箱馬車の中まで騒々しく車輪が回転する音が響く。半日近くずっと座席に腰を下ろしているので、臀部が痛くなりつつあった。
「どうかなさいましたか?」
車内の向かい側の席に座った侍女セリアが、怪訝な表情を浮かべて尋ねる。
マリー・ルーは癖のある亜麻色の髪を丁寧に結い上げ、レース飾りとバラの造花がたっぷりとついた上に絹のリボンをあしらった帽子をかぶり、豪奢な外出着姿だ。屋敷を出た瞬間から榛色の瞳を輝かせて、青々と生い茂る麦畑を眺めていた。二ヶ月ぶりの外出に興奮し、住み慣れた領地であるデュフォーのなだらかな丘陵さえも、窓越しに物珍しげな顔で見遣っていたものだ。羊の放牧を目にしては歓声を上げ、牛が草を食む姿にさえ声を弾ませていた。
ほんのすこし前からこの若い女主人が黙り込んでしまったのは、さすがにはしゃぎ疲れたのだろう、とセリアは考えていたのだが、どうやら違っていたらしい。
「ずっとわたしを屋敷に軟禁していたお兄様が、突然叔母様のお屋敷に遊びに行くお許しをくれるなんて、なにかあるに違いないわ」
頬を紅潮させ桃色の唇を尖らせたマリー・ルーは椅子から身を乗り出し、捲くし立てた。
「だってあの堅物のお兄様が、わたしがショロン伯爵様の御領地で開催されるお祭りに行くってわかっていながら、叔母様を訪問することを許したのよ? 普通なら絶対にあり得ないわ」
ショロン伯爵夫人はマリー・ルーの父方の叔母に当たる人物だ。両親を亡くしている甥や姪を気遣い、季節の折々に便りをくれたり、自分の領地へ遊びにくるよう誘ってくれる。
ショロン伯爵領アメレールはラバーレ伯爵領から馬車で二日ほどの距離にあるが、海が近く、港があるため繁華街も賑わっている。牧羊が主産業であるラバーレ伯爵領とはまったく気質が異なることもあり、マリー・ルーは叔母の嫁ぎ先を訪ねることをなによりも楽しみにしていた。母の死後、祖父の命令で修道院へ入った彼女は、半年前の祖父の死と同時に帰郷した。以来、修道院へは戻らず領地の屋敷で暮らしているが、生真面目な兄の許可なしには屋敷から出してもらえずにいる。屋敷から一番近い村へも、二ヶ月前に乳母の見舞いのために行かせてもらえただけだ。

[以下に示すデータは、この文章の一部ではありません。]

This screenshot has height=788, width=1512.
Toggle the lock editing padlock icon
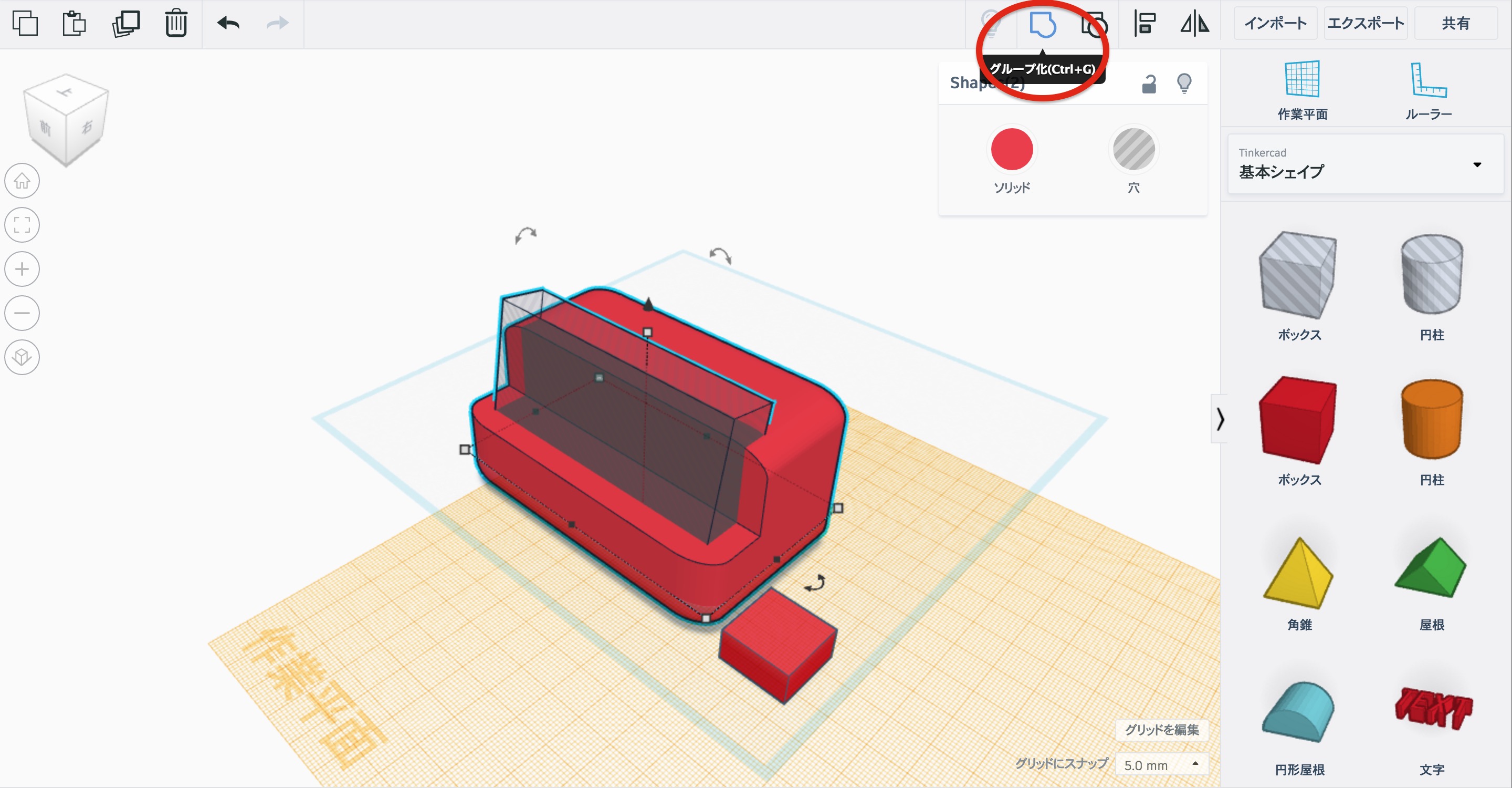coord(1149,84)
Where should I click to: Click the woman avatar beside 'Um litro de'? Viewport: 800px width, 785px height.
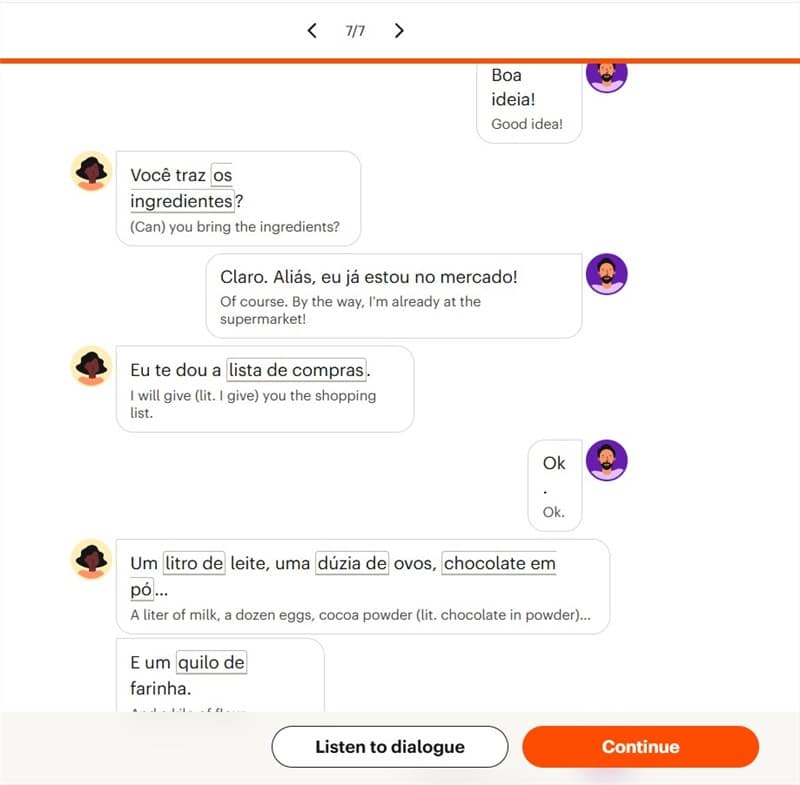point(91,560)
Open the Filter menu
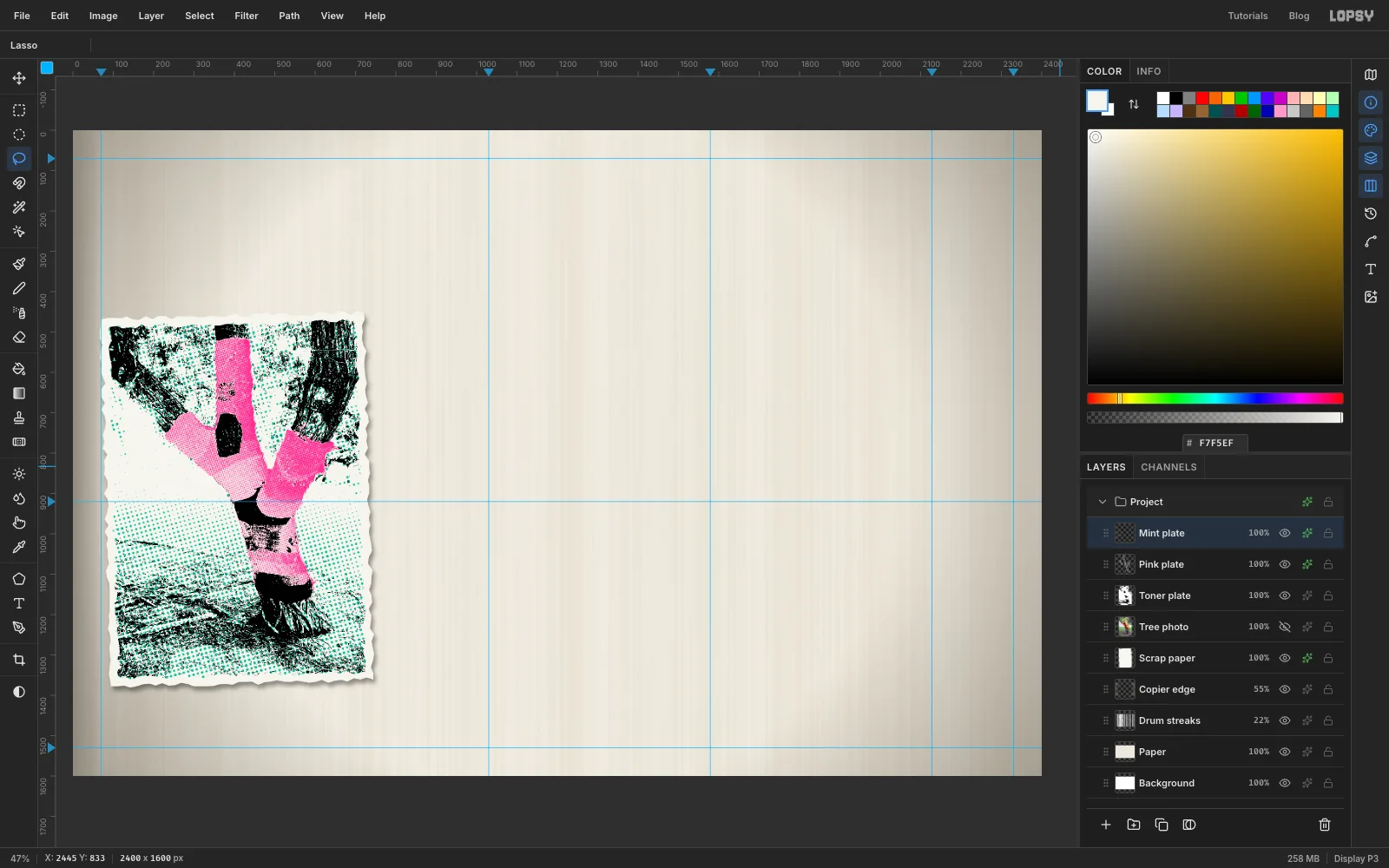Screen dimensions: 1389x868 pos(247,16)
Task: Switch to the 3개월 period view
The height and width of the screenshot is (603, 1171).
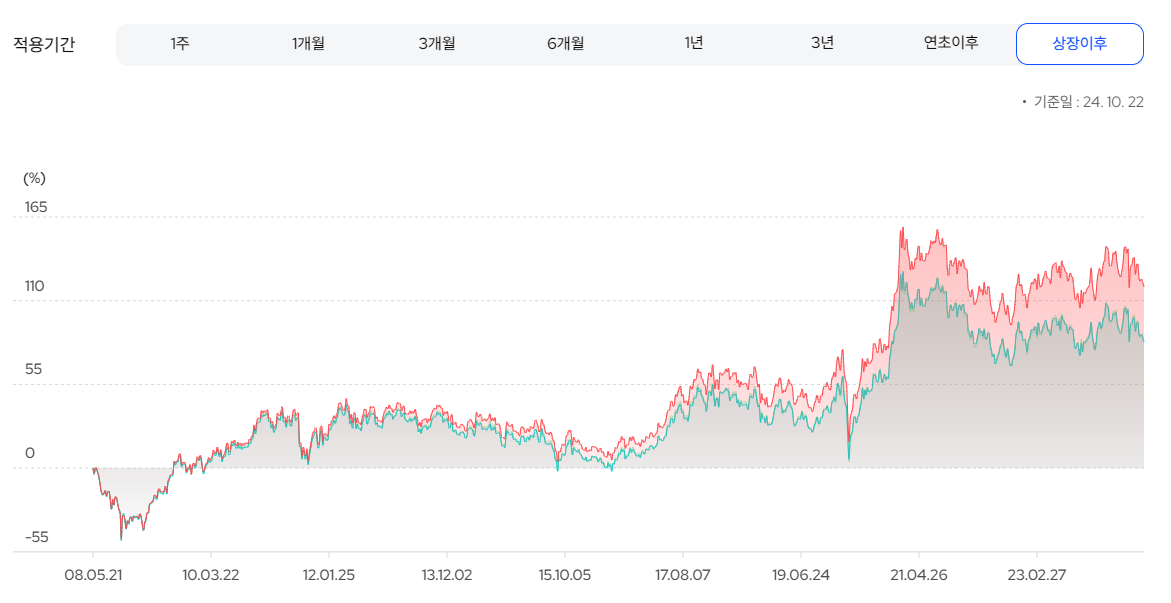Action: click(x=437, y=43)
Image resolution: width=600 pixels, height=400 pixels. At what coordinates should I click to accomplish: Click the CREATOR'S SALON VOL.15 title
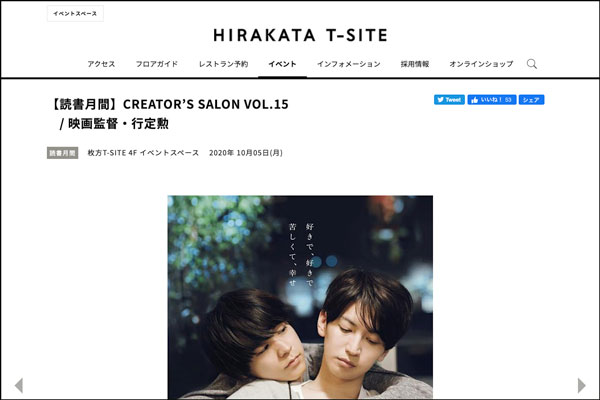coord(205,104)
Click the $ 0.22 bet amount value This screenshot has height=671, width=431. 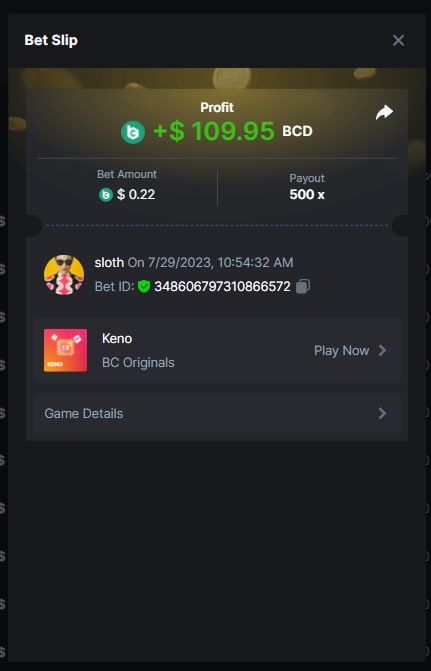pyautogui.click(x=136, y=195)
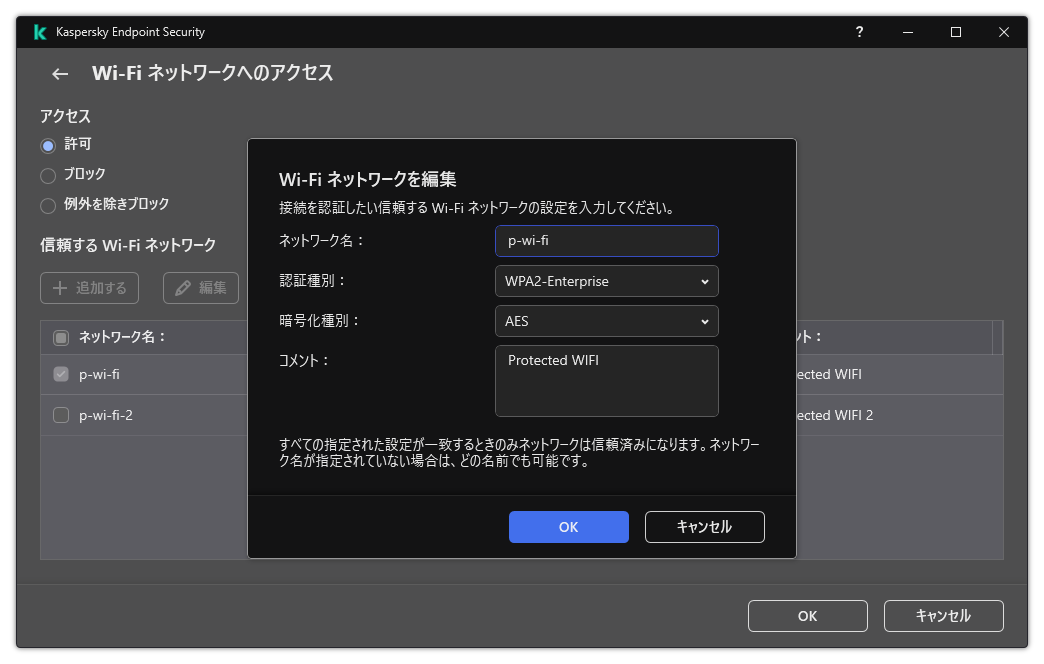Image resolution: width=1044 pixels, height=664 pixels.
Task: Click キャンセル at the bottom of the window
Action: 943,616
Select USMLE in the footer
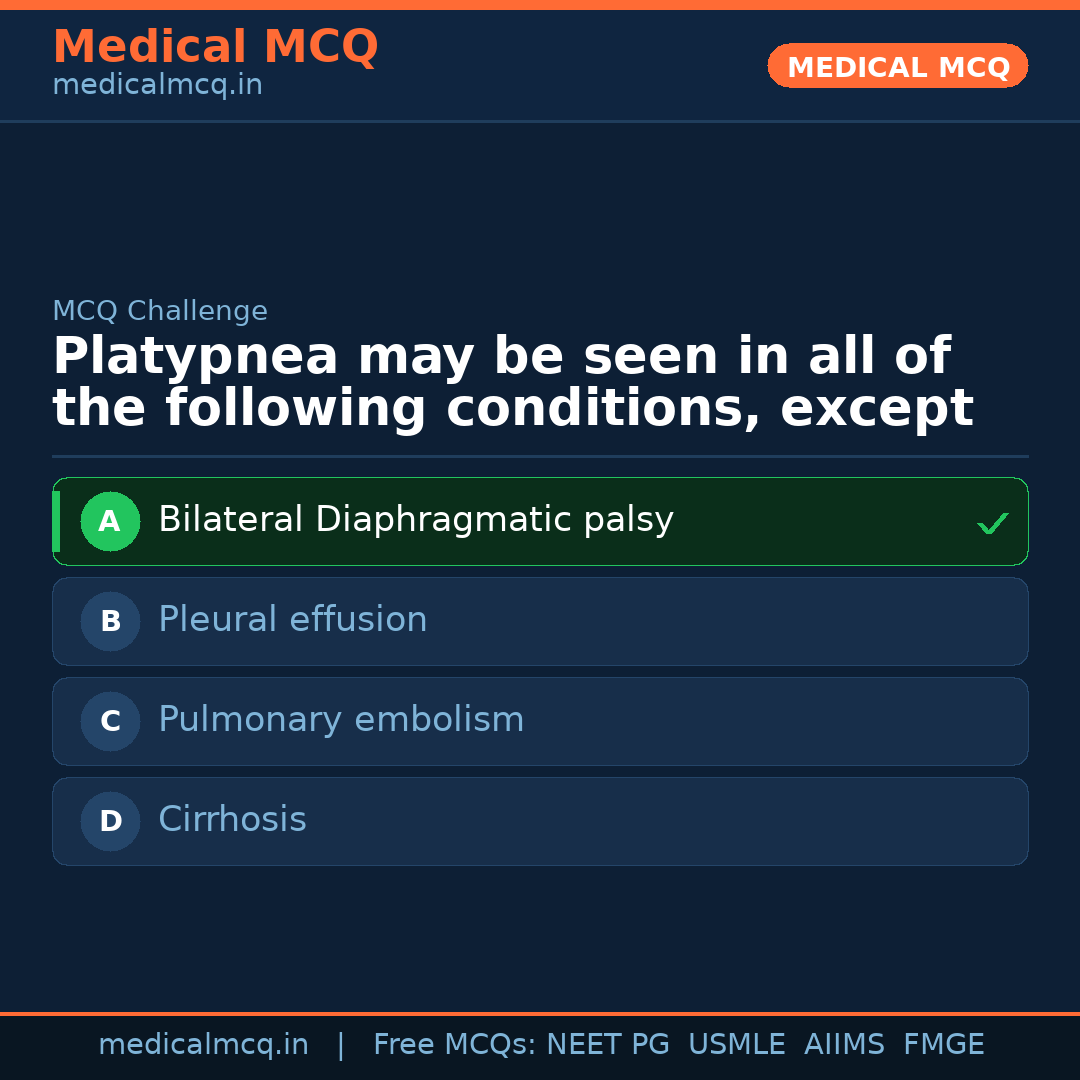The height and width of the screenshot is (1080, 1080). coord(736,1045)
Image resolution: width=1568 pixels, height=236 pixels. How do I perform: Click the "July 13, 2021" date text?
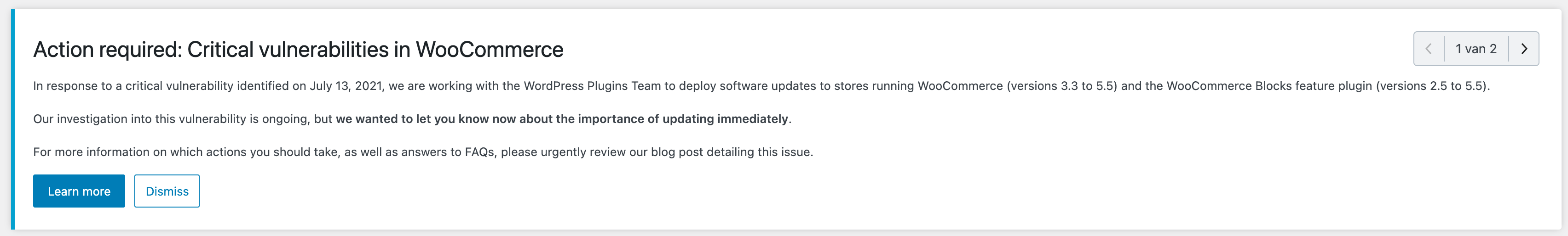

祖父の葬儀の際、式に参列するためデュフォーに戻ってきた叔母から、いつでも遊びにいらっしゃいと誘われたマリー・ルーは、ショロン伯爵邸へ行きたいと毎日のようにねだっては兄から無視されていた。
それが、三日前になって突然、叔母のところへ行ってきなさい、と兄エクトルが言い出したのだ。なにか裏があるに違いないとマリー・ルーが疑うのも当然だろう。四日前までは、祖父の喪が明けないうちは外出を控えるべきだ、と父によく似た容貌の眉間に皺を寄せてもっともらしく説教していたのに。
「お嬢様のご希望が叶ってお出掛けできるんですからよろしいじゃありませんか」
楽天的な性格であるセリアが朗らかに言い切ったが、マリー・ルーは納得しなかった。
「吝嗇家のお兄様が、お小遣いまでたくさん持たせてくれたのよ? ゆっくりと遊んできなさいって言ったのよ? いつもなら、叔母様にご迷惑にならないよう早々にお暇してきなさいって言う、あのドケチのお兄様が!」
白い手袋をはめた両手を頬に当て、マリー・ルーは恐怖に満ちた眼差しで目の前の侍女を睨んだ。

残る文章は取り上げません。